Dottor Giannella i miliardi che giungeranno in Puglia con i fondi del Pnrr fanno gola a molti. Il pericolo che la criminalità si infiltri è più che un’ipotesi, non crede?
«Il pericolo esiste certamente. Se il pericolo di infiltrazioni mafiose nei fondi pubblici esiste in tempi e condizioni normali, in tempi straordinari il pericolo è accresciuto. Il problema è sempre quello di trovare il giusto equilibrio fra i controlli e lo snellimento delle procedure, che è un problema ultradecennale. Equilibrio fra due valori che si contrappongono, cioè aumentare i controlli preventivi significa rallentare l’azione burocratica, amministrativa. Bisogna trovare giusti equilibri di tipo amministrativo che non mi competono. Dal punto di vista investigativo noi abbiamo i nostri meccanismi che ci potrebbero consentire di monitorare la situazione». 
Abbiamo strumenti normativi soddisfacenti per contrastare il fenomeno?

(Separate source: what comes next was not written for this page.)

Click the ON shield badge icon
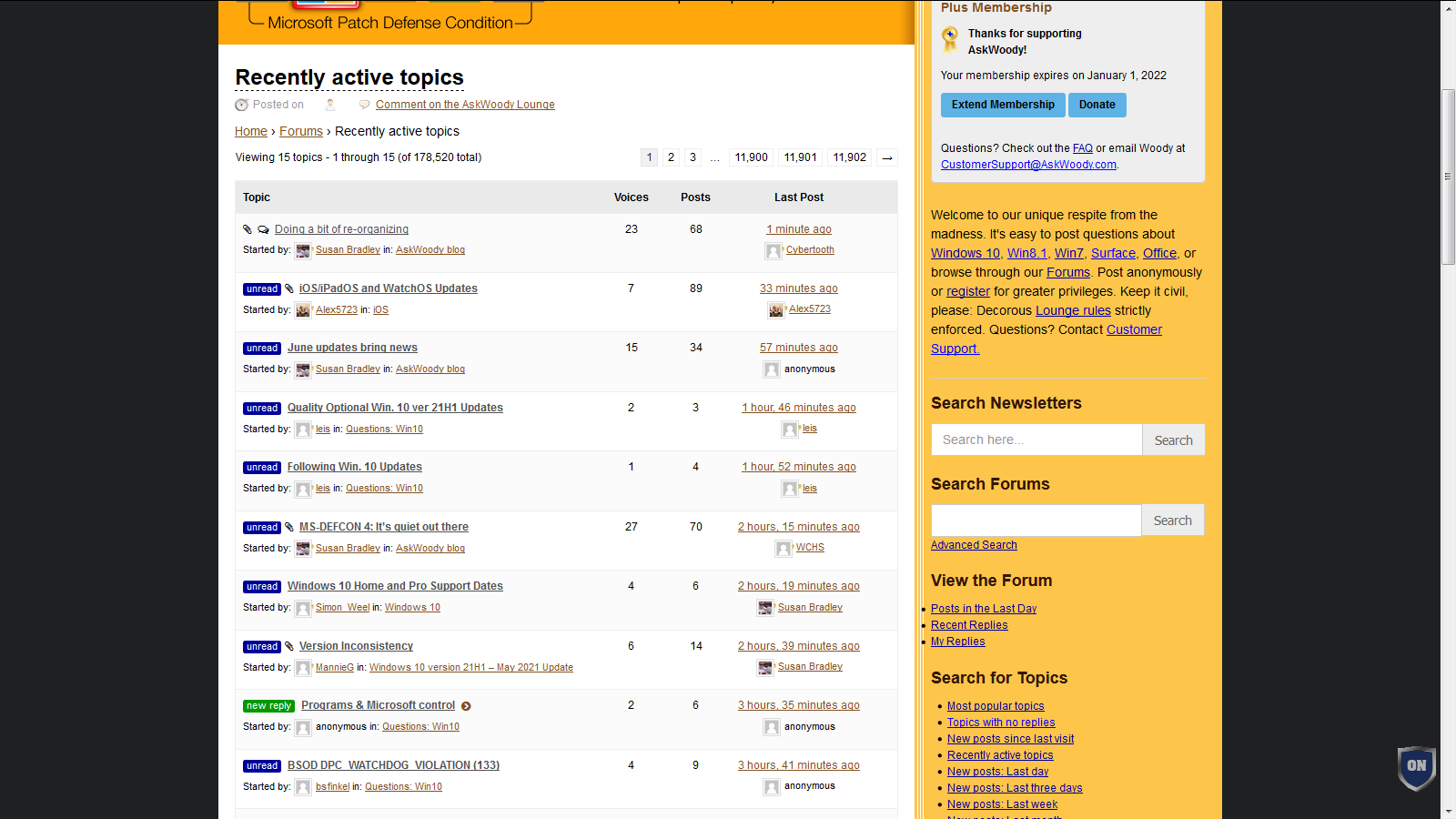[x=1416, y=767]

«Le normative ci sono sempre state e continueranno a esserci. Il punto è la diffusività dei controlli e la capacità tecnica per attuarli efficacemente e correttamente. Certo in presenza di un effluvio di fondi il lavoro potrebbe diventare improbo».

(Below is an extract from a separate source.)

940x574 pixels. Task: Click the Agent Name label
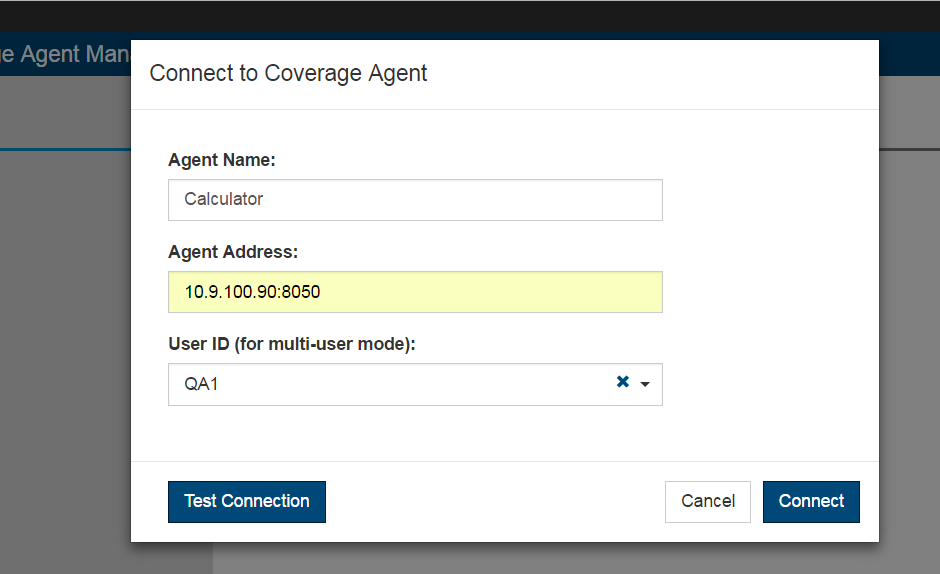pyautogui.click(x=222, y=160)
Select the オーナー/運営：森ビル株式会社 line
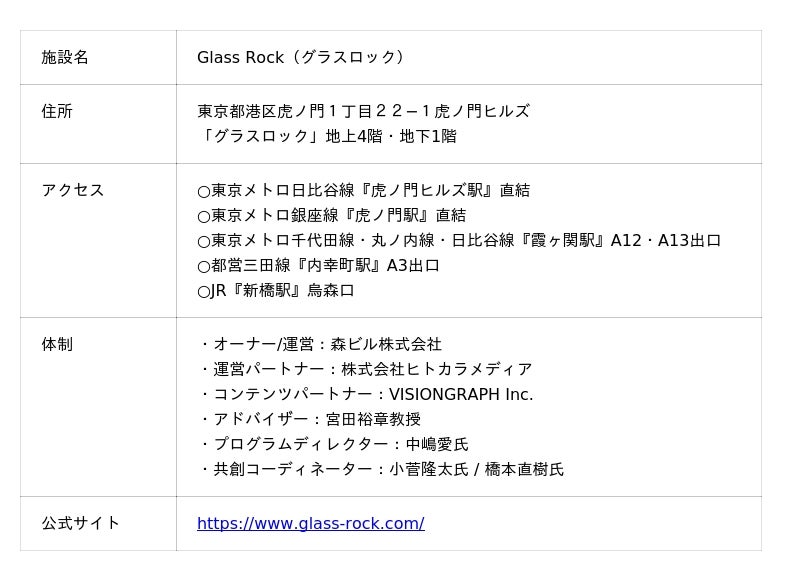This screenshot has height=581, width=800. pyautogui.click(x=320, y=344)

In Puglia, dal punto di vista investigativo abbiamo forze a sufficienza per controllare e contrastare?
«Ci avviciniamo quasi al massimo possibile. Certo se ci fossero più energie sarebbe meglio. Non dobbiamo dimenticare che per questo genere di attività e di controlli preventivi o successivi ci sono anche organismi nazionali, come lo Scico della Guardia di Finanza, i Ros dei Carabinieri, non esistono solo i reparti territoriali ma anche reparti di competenza nazionale che possono sostenere questo tipo di attività».
Ma l’escalation di imprenditori arrestati in questo periodo è un puro caso?

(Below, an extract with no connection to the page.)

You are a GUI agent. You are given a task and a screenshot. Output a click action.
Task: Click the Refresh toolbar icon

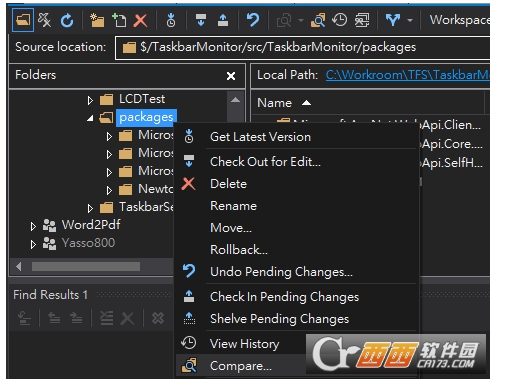(67, 21)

«Non c’è una regola fissa. Le statistiche possono dire che in certi periodi si accertano più fatti e in altri periodi se ne accertano meno, ma questo non significa che questo corrisponda a una realtà oggettiva. Potrei dire che fenomeni corruttivi sono sempre esistiti e esisteranno purtroppo, si tratta di capire quanto si riesce a penetrare nel tessuto connettivo del rapporto fra imprese e pubblica amministrazione per riuscire a scoprirli». 
Quanto alle infiltrazioni mafiose nelle pubbliche amministrazioni quanto conta il lavoro delle prefetture?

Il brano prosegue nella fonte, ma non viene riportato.